Convert the records from the line containing "Click the Ende MB input field" through the line containing "pyautogui.click(x=920, y=466)", both ends included, into a Markdown table with the columns Row and Record. Number each line in Row, put the line itself in Record, and leave out blank lines.

** BEGIN DATA LISTING **

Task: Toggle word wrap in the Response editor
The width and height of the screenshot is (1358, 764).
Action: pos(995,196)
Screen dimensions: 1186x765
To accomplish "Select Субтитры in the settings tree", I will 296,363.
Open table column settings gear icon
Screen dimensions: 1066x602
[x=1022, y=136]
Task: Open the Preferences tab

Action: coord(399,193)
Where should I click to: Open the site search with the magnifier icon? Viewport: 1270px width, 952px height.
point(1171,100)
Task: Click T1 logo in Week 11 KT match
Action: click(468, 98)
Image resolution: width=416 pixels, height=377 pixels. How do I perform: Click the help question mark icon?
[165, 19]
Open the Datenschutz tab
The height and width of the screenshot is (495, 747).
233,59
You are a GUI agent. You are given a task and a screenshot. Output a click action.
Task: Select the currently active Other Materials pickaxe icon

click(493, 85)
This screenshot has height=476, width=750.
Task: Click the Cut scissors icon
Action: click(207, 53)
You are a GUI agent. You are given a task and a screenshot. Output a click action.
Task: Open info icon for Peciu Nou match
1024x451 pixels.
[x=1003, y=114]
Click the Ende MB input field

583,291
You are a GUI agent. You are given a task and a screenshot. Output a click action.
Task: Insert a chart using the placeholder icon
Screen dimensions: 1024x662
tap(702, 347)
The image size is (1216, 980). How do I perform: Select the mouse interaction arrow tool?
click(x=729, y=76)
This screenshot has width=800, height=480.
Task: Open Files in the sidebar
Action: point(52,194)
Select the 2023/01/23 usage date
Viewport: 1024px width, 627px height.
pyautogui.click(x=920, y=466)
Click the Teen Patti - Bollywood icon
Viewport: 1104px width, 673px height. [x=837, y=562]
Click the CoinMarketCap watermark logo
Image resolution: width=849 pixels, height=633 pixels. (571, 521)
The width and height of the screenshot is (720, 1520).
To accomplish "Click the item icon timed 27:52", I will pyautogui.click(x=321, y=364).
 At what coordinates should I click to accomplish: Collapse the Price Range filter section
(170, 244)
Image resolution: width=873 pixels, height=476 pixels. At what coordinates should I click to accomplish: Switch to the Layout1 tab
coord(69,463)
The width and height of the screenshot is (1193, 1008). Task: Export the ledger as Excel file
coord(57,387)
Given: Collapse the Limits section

** END DATA LISTING **

> _ANSWER TO THIS TASK_:
| Row | Record |
|---|---|
| 1 | Click the Ende MB input field |
| 2 | 583,291 |
| 3 | You are a GUI agent. You are given a task and a screenshot. Output a click action. |
| 4 | Task: Insert a chart using the placeholder icon |
| 5 | Screen dimensions: 1024x662 |
| 6 | tap(702, 347) |
| 7 | The image size is (1216, 980). How do I perform: Select the mouse interaction arrow tool? |
| 8 | click(x=729, y=76) |
| 9 | This screenshot has width=800, height=480. |
| 10 | Task: Open Files in the sidebar |
| 11 | Action: point(52,194) |
| 12 | Select the 2023/01/23 usage date |
| 13 | Viewport: 1024px width, 627px height. |
| 14 | pyautogui.click(x=920, y=466) |